The year 1913 in radio involved some significant events.

==Events==
- 31 January - Edwin Howard Armstrong first demonstrates the employment of three-element vacuum tubes in circuits that amplify signals to stronger levels than previously thought possible and that could also generate high-power oscillations usable for radio transmission.
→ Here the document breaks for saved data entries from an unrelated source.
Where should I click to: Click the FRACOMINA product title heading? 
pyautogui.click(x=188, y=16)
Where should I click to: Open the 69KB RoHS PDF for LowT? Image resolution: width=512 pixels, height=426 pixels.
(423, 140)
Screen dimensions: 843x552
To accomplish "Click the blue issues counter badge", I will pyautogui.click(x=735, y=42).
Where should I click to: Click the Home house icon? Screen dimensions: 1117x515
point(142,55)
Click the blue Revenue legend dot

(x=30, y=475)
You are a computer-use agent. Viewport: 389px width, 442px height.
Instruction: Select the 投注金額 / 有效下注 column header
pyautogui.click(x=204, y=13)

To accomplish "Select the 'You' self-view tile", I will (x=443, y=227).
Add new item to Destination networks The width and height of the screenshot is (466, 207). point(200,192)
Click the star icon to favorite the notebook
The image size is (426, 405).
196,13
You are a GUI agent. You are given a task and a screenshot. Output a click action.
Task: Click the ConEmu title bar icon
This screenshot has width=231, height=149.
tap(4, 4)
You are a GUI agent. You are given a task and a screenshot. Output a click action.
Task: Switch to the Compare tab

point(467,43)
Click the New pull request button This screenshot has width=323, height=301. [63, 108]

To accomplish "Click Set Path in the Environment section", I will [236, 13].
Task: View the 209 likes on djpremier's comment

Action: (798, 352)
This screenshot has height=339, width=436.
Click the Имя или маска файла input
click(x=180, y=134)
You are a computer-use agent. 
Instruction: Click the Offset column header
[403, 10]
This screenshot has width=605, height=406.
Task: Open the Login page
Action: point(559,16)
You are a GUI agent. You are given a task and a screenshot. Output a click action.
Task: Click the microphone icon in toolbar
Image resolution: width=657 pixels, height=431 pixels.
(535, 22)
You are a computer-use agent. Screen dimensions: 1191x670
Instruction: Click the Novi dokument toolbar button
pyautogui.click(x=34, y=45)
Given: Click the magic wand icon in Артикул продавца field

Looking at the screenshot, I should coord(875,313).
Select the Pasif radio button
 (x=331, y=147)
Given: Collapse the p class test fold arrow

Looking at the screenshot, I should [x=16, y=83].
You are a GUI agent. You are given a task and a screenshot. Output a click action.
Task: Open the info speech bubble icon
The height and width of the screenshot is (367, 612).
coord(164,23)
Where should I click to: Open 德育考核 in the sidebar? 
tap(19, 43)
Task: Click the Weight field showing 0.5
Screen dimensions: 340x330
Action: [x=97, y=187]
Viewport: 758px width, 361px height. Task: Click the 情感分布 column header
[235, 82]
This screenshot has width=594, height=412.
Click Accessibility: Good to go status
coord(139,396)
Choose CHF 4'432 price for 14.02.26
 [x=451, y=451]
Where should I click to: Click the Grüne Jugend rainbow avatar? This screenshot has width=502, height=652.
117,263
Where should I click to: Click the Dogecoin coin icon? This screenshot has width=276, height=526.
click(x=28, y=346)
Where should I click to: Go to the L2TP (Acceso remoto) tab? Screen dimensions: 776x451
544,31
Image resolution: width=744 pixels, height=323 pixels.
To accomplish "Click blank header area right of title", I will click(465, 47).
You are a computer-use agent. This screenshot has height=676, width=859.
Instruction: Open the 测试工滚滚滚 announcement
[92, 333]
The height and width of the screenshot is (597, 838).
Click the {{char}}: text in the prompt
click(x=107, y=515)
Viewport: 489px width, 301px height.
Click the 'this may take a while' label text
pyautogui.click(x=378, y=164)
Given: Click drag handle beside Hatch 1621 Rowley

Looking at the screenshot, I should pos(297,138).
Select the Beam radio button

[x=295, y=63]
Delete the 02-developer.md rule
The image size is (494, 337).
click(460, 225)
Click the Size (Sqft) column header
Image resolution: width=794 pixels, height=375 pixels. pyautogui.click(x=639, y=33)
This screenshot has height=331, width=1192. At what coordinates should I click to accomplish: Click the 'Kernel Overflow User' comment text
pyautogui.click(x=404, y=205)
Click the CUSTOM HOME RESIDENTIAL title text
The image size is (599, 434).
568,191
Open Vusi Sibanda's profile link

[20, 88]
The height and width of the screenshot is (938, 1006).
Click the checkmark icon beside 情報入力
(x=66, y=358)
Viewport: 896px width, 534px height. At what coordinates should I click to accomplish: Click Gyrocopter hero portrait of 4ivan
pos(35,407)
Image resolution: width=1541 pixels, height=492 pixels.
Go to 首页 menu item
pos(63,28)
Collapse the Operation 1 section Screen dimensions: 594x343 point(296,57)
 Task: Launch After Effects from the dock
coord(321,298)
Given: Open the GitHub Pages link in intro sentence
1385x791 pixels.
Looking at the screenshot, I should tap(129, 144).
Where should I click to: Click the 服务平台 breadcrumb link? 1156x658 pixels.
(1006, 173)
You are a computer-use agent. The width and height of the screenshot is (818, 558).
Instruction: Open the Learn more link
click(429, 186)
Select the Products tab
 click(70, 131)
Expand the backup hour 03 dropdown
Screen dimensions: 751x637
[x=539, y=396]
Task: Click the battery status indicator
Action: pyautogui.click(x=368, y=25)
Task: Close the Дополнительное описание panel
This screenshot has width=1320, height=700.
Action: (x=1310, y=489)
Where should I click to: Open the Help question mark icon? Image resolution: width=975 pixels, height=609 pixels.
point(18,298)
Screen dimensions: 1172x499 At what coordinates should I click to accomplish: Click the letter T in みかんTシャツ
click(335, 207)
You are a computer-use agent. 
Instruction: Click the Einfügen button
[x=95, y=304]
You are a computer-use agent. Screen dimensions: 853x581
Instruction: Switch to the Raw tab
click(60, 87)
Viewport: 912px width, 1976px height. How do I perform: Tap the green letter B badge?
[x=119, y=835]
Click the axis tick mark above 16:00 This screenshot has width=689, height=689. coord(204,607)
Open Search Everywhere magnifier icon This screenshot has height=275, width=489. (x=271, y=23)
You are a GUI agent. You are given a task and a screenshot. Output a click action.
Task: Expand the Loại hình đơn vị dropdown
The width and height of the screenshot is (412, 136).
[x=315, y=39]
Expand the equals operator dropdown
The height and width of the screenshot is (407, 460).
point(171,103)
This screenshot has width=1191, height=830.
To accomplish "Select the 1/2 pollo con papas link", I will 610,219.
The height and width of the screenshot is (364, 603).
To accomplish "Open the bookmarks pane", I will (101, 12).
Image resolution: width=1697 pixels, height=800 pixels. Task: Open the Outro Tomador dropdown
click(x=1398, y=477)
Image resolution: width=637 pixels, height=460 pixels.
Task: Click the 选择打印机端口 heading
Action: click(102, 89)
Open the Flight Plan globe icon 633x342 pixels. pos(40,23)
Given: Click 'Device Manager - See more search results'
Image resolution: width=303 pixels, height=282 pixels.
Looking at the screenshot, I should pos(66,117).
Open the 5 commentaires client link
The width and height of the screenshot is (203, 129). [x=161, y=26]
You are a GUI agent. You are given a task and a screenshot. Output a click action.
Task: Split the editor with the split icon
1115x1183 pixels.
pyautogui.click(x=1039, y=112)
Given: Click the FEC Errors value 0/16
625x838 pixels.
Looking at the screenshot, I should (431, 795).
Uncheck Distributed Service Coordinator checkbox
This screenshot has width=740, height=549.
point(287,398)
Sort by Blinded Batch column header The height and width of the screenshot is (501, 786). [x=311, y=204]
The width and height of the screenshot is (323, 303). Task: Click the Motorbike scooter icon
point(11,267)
On 29 October he applies for a United States patent covering the regenerative circuit.
- Spring - Lee de Forest utilizes the feedback principle operate a low-powered transmitter for heterodyne reception of the Federal Telegraph Company's arc transmissions.
- 12 November - The International Convention for the Safety of Life at Sea is convened in London and produces a treaty requiring shipboard radio stations to be manned 24 hours a day.
- Late - Lee de Forest is acquitted of stock fraud in connection with the Radio Telephone Company in the United States.
- The Marconi Company initiates duplex transatlantic wireless communication between North America and Europe for the first time, transmitting from Marconi Towers at Louisbourg, Nova Scotia, to Letterfrack in Ireland.
- The cascade-tuning radio receiver is introduced.
- Lee de Forest publishes a description of his Audion triode detecting or amplifying vacuum tube.

==Births==
- 25 May - Richard Dimbleby, English broadcast news presenter (died 1965)
- 31 May - Peter Frankenfeld, German comedian (died 1979)
- 25 June - Cyril Fletcher, English comic monologuist (died 2005)
- 6 July - Gwyn Thomas, Welsh writer and broadcaster (died 1981)

==Deaths==
- November 6 - Sir William Henry Preece, Welsh wireless telegraph engineer (born 1834)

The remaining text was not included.